Maryland’s Board of Public Works has approved a $1.3 million contract to bolster security of the state’s elections data.
At its Wednesday meeting, the board — made up of Gov. Larry Hogan, Treasurer Nancy Kopp and Comptroller Peter Franchot — heard from Linda Lamone, the administrator of the state Board of Elections.
Franchot referenced Special Counsel Robert Mueller, who told members of Congress last month it was clear that the Russians had tried to interfere with U.S. elections, and then added, “They’re doing it as we sit here.”
Lamone explained to the board why the contract with VivSoft, a Virginia IT consulting firm, was needed.
“We’ve got staff that is able to do the everyday protection” of the state’s elections system, she said, but “we don’t have any expertise for looking forward and planning strategically as to where we need to be” in terms of dealing with future threats.

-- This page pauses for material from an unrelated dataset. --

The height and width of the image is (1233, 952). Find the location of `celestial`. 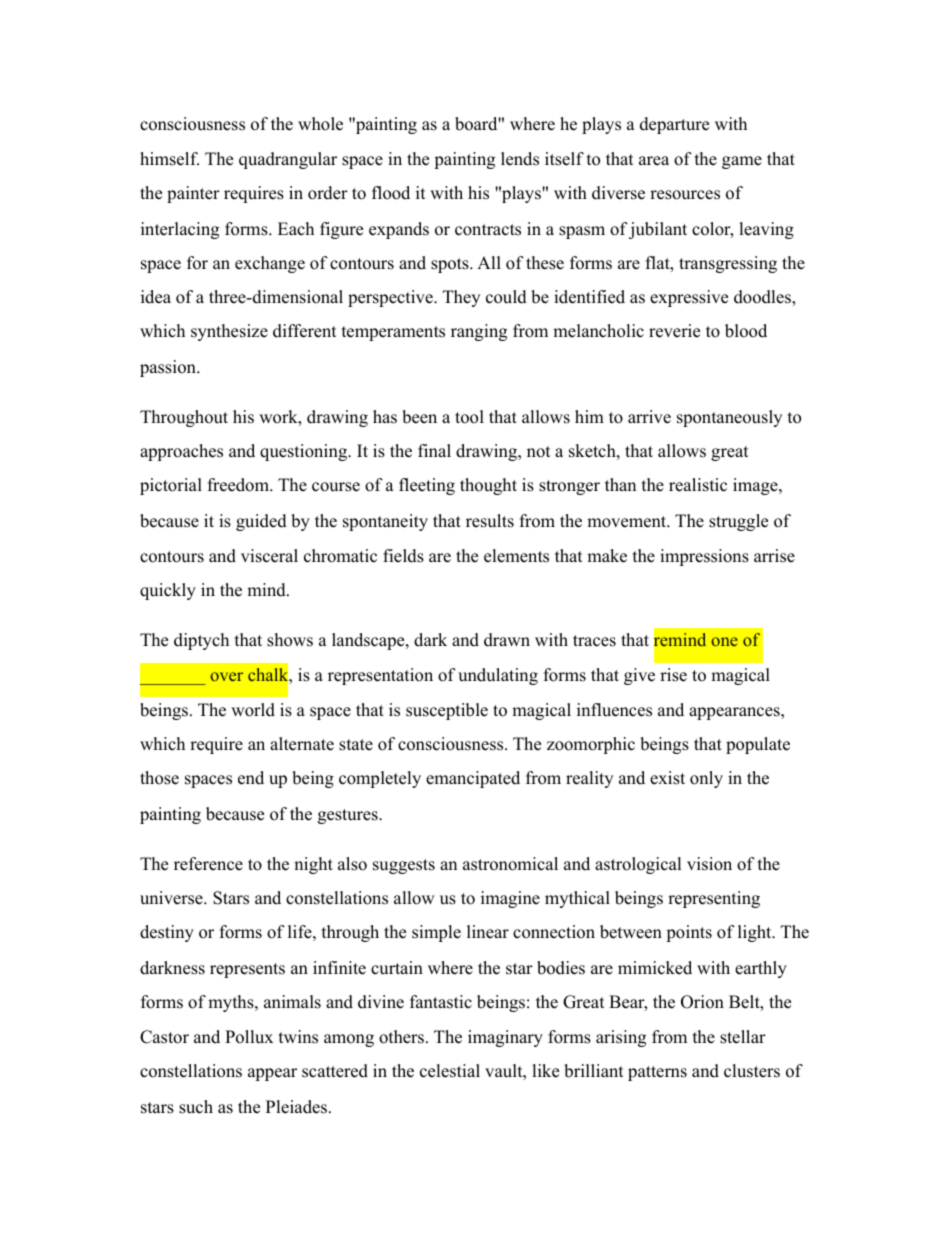

celestial is located at coordinates (450, 1071).
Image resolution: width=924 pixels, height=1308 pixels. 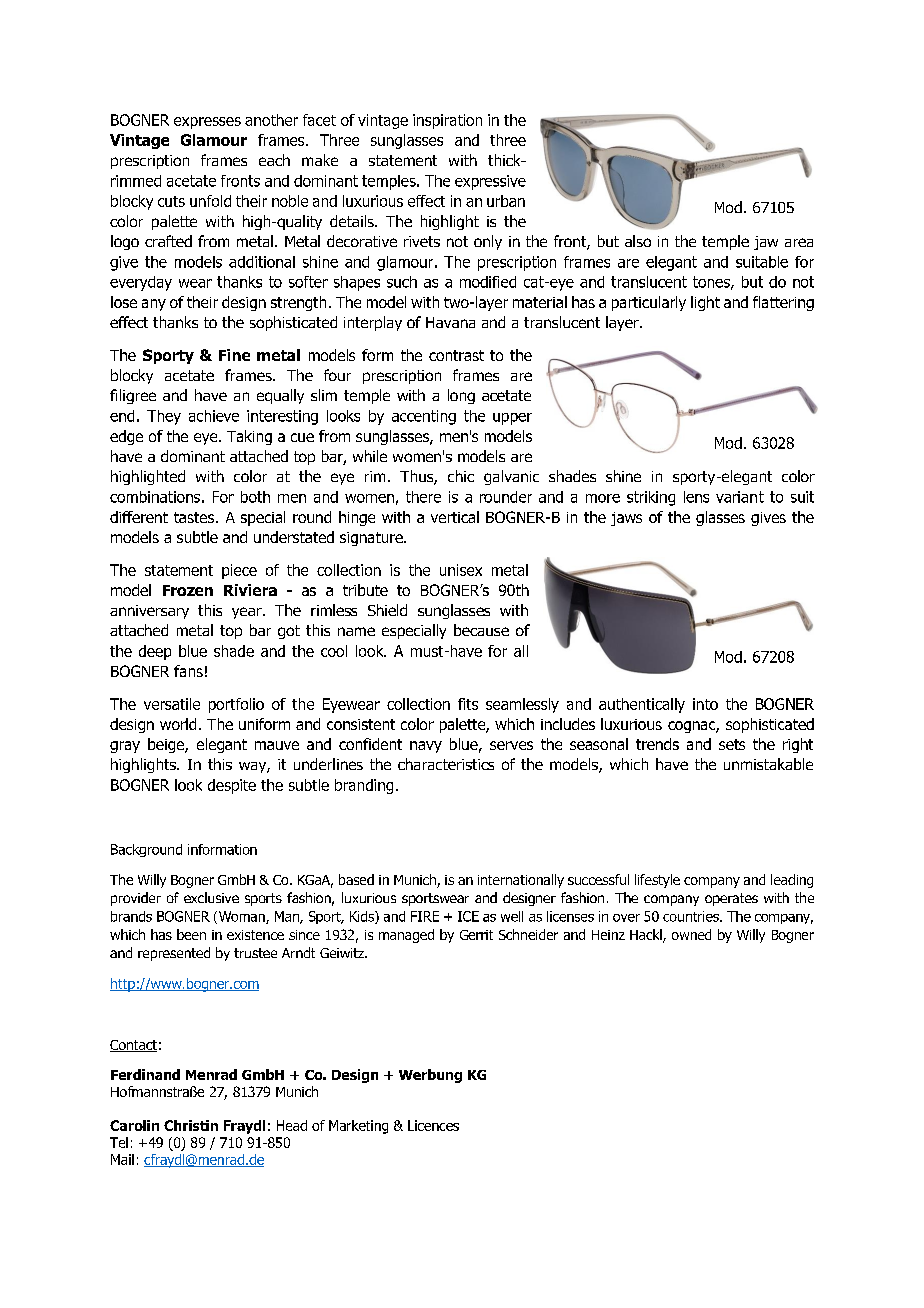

In explaining that the contract would help address the need to secure elections in the coming 2020, 2022 and 2024 elections, Lamone was comfortable saying that “everything is fine” today. But because she’s not an expert in data security, “I can’t really say with confidence that in the future we will be comfortable.”
The Board of Elections is currently using services provided by the Department of Homeland Security to monitor its systems, she said.
Lamone mentioned two things that often come up when people question the security of Maryland’s elections systems: “We never connect the voting system to the internet,” said Lamone, adding that the state uses paper ballots.
“That’s music to most people’s ears,” Franchot responded, “that there’s a paper trail.”